----- EXTRACT

Month: November 2020

Geolocation of IP Addresses in Snowflake – Part 3

Geolocation of IP Addresses in Snowflake – Part 3

Programming Note

This is a continuation of the Part 1 and Part 2 of this series. Since considerable time has passed and changes made to the testing since posting those articles, this post will start from the beginning.

The Business Case for Geolocating IP Numbers

Business intelligence and data science teams can get valuable insights knowing the geolocation of website visitors. Suppose a product launch gets lots of web traffic, but the only source of information on visitors is the web log. Some web server statistics report on traffic grouped by nation, but what if we want to get much more granular information and incorporate this information with the main data warehouse?

The First Step – Getting Web Visitor IP Numbers

Let’s take one sample web server among many, Apache Web Server, and quickly examine the structure of a log entry. Here’s a line in a sample Apache Web Server log.

64.242.88.10 - - [07/Mar/2004:16:05:49 -0800] "GET /twiki/bin/edit/Main/Double_bounce_sender?topicparent=Main.ConfigurationVariables HTTP/1.1" 401 12846

In the Apache documentation, we can get more detailed information on the meaning of each field in the line, but for now we’re going to concentrate on 1) how to load the web logs into Snowflake, and 2) the key aspects for business intelligence and geolocation.

Importing Web Log Data

Loading the data is a quick proposition. Even without reading the Apache documentation it’s clear that the web log is space delimited and wraps any fields with spaces inside double quotes. Snowflake provides a very simple way to ingest structured data in flat files using File Formats. You can create a file format using SnowSQL (documented here: https://docs.snowflake.net/manuals/sql-reference/sql/create-file-format.html) or you can use the Snowflake Web UI (documented here: https://docs.snowflake.net/manuals/user-guide/data-load-web-ui.html#step-1-open-the-load-data-wizard).

----------

→ TASKS AND EXERCISES
a – In the post on geolocating IP addresses in Snowflake, which web server supplies the sample log line?
b – Please resume the Snowflake IP geolocation post after its final sentence.

----- DATA PROVIDED

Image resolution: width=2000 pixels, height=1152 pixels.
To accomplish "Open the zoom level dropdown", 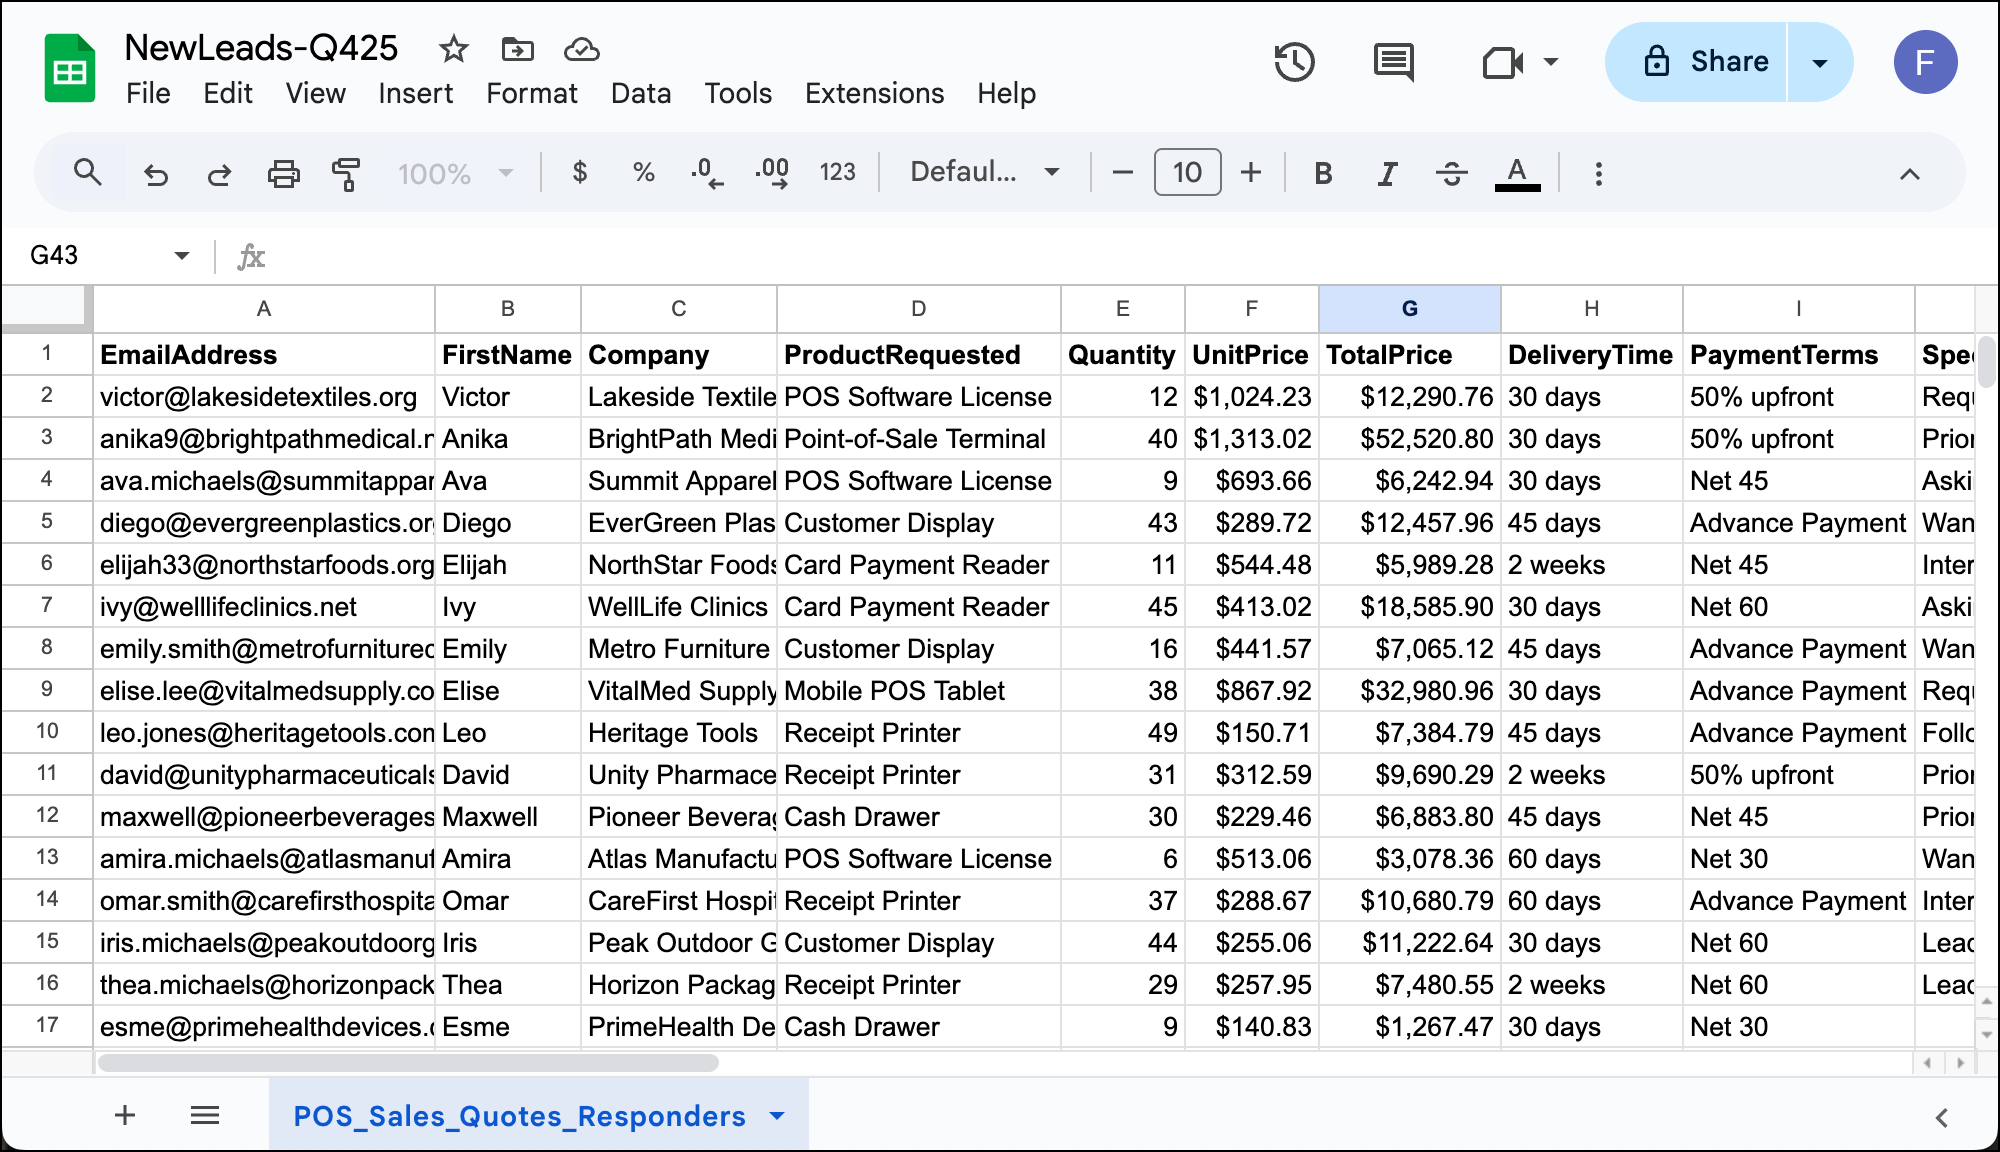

----------

→ ANSWERS BY TASK
a – Apache Web Server.

b –
Note: Although the Apache Web Log is space delimited, we will use the CSV option for the Snowflake File Format — simply change the delimiter from a comma to a space.

Note: For this exercise, we’ll use a database named WEBLOG. The Apache Web Server data will go into a schema named APACHE_WEB_SERVER, and the geolocating data will go in a schema named IP2LOCATION. You can change the sample code as necessary if you’d prefer to use another database or different schema names.

Here is the Snowflake File Format you can use to import Apache Web Server logs:

ALTER FILE FORMAT "WEBLOG"."APACHE_WEB_SERVER".APACHE_WEB_LOG SET COMPRESSION = 'AUTO'
FIELD_DELIMITER = ',' RECORD_DELIMITER = '\n' SKIP_HEADER = 1 
FIELD_OPTIONALLY_ENCLOSED_BY = '\042' TRIM_SPACE = FALSE ERROR_ON_COLUMN_COUNT_MISMATCH = FALSE
ESCAPE = 'NONE' ESCAPE_UNENCLOSED_FIELD = '\134' DATE_FORMAT = 'AUTO'
TIMESTAMP_FORMAT = 'AUTO' NULL_IF = ('');

Where to Get Sample Apache Web Server Logs

One of the thing needed to test geolocating a web server log is, well, a web server log. As it turns out, this is not an easy thing to do. After some research, I located a partially obfuscated Apache web log from the US Securities and Exchange Commission (SEC) available here:

https://www.sec.gov/dera/data/edgar-log-file-data-set.html

Their weblogs obfuscate the final quad of the IPv4 dotted quad, so they look like this: 192.168.1.jjr.

After loading the data, we now need to geolocate the web hits. Problem: the Apache Web Server log, as most web logs, does not show anything for geolocation. Fortunately in most cases, we can use the visitor’s IP address to get fairly accurate geolocation.

Later in this article, we’ll show how to convert the partially obfuscated IP dotted quad for use in geolocation.

Where to Get IP Number Geolocation Databases

Third party services keep up to date databases of IPv4 and IPv6 geolocation data. Once such service I found at https://lite.ip2location.com includes free databases with less rich information than the paid versions. In my testing I found the free databases accurate and useful, though production BI or data science work should consider the paid versions.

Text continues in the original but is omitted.